1st Principal and Sheikh al-Hadith of Darul Uloom Deoband
- In office 1866–1883
- Preceded by: Office established
- Succeeded by: Syed Ahmad Dehlavi

Personal details
- Born: July 1, 1833 or July 2, 1883 Nanauta, British India
- Died: 1884 (aged 50–51) Nanauta, British India
- Parent: Mamluk Ali Nanautawi (father);
- Relatives: Khalil Ahmad Saharanpuri (nephew)
- Occupation: Islamic scholar

Military service
- Years of service: 1857
- Battles/wars: Indian War of Independence Battle of Shamli;

Religious life
- Religion: Islam
- Denomination: Sunni
- Jurisprudence: Hanafi
- Creed: Maturidi
- Movement: Deobandi

= Yaqub Nanautawi =

Indian Islamic scholar (1833–1884)

Yaqub Nanautawi (1833–1884) was an Indian Islamic scholar, and one of the earliest teachers of Islamic Madrassa in Deoband, famously called Darul Uloom Deoband in India. He was the first principal of Darul Uloom Deoband.

==Early life and education==
Yaqub Nanautawi was born on either July 1, 1833, or July 2, 1883, in the Siddiqi family of Nanauta and was the son of Islamic scholar, Mamluk Ali Nanautawi. coinciding 13 Safar 1249 AH in British India, in the town of Nanauta, part of the Saharanpur District of the modern province of Uttar Pradesh, India. His father was one of the senior Muslim scholars of India at the time, and the head-teacher of Delhi Colleges.

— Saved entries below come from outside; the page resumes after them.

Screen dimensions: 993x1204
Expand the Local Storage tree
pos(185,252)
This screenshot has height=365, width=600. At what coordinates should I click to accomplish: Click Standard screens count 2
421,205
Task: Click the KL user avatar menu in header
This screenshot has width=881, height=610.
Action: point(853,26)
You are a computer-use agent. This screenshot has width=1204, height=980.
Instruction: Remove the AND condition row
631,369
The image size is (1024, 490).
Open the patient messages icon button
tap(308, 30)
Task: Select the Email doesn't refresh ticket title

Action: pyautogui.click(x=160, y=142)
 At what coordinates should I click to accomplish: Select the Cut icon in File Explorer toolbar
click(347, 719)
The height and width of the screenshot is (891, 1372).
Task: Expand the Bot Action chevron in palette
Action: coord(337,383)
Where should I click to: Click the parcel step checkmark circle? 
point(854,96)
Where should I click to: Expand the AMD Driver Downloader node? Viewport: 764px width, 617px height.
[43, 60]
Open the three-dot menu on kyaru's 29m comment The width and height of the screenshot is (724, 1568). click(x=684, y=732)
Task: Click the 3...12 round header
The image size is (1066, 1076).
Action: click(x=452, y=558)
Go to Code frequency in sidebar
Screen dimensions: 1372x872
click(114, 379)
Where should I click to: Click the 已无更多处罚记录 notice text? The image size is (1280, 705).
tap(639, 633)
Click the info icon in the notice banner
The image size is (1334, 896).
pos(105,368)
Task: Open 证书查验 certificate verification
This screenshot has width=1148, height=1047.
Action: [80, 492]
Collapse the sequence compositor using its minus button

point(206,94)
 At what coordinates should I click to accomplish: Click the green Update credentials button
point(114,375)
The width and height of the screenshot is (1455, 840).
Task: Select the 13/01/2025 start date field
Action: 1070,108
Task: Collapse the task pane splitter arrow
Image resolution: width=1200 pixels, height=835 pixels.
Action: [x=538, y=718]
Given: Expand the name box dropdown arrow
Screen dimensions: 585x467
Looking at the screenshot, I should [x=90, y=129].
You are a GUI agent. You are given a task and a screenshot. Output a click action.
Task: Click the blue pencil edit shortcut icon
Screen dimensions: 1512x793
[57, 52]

Nanautawi studied most of the Islamic sciences under his father and Shah Abd al-Ghani Mujaddidi. His other teachers included Ahmad Ali Saharanpuri. He was trained in tasawwuf under Haji Imdadullah and received khilafah (authorization) from him in the Chishti, Naqshbandi, Qadiri, and Suhrawardi orders.

==Career==
In 1852, Muhammad Yaqub was appointed as a teacher in Government College Ajmer. At the recommendation of the College principal, he was offered the post of Deputy collector, which he rejected. He was transferred to Banaras, and later promoted to the post of Deputy Inspector, Saharanpur.

In 1866, Muhammad Yaqub was appointed as the principal of Darul Uloom Deoband. Concerning his appointment in the Deoband seminary, Muhammad Miyan Deobandi writes that, "Seeing the increase in students day to day, it became a concern to get good teachers and thus Maulana Muhammad Yaqub was called to be the principal who was then teaching either in Ajmer or somewhere else."

Students of Muhammad Yaqub include most of the second-generation Islamic scholars such as Mahmud Hasan Deobandi, Aziz-ur-Rahman Usmani, Sayyid Mumtaz Ali, Hafiz Muhammad Ahmad, Khalil Ahmad Saharanpuri and Ashraf Ali Thanwi.

Yaqub authored Sawaneh Umri Hazrat Maulana Qasim Nanutawi, a biography of Qasim Nanautawi which was translated into Arabic by Arif Jameel Mubarakpuri as Al-Imām Muhammad Qasim An-Nanawtawi Kama Ra’aituhu.

==Death and legacy==
Muhammad Yaqub Nanautavi died of cholera at age 51 in 1884 and was buried in his hometown, Nanauta.

==Family life==
Muhammad Yaqub was maternal uncle of the Hadith scholar Khalil Ahmad Saharanpuri.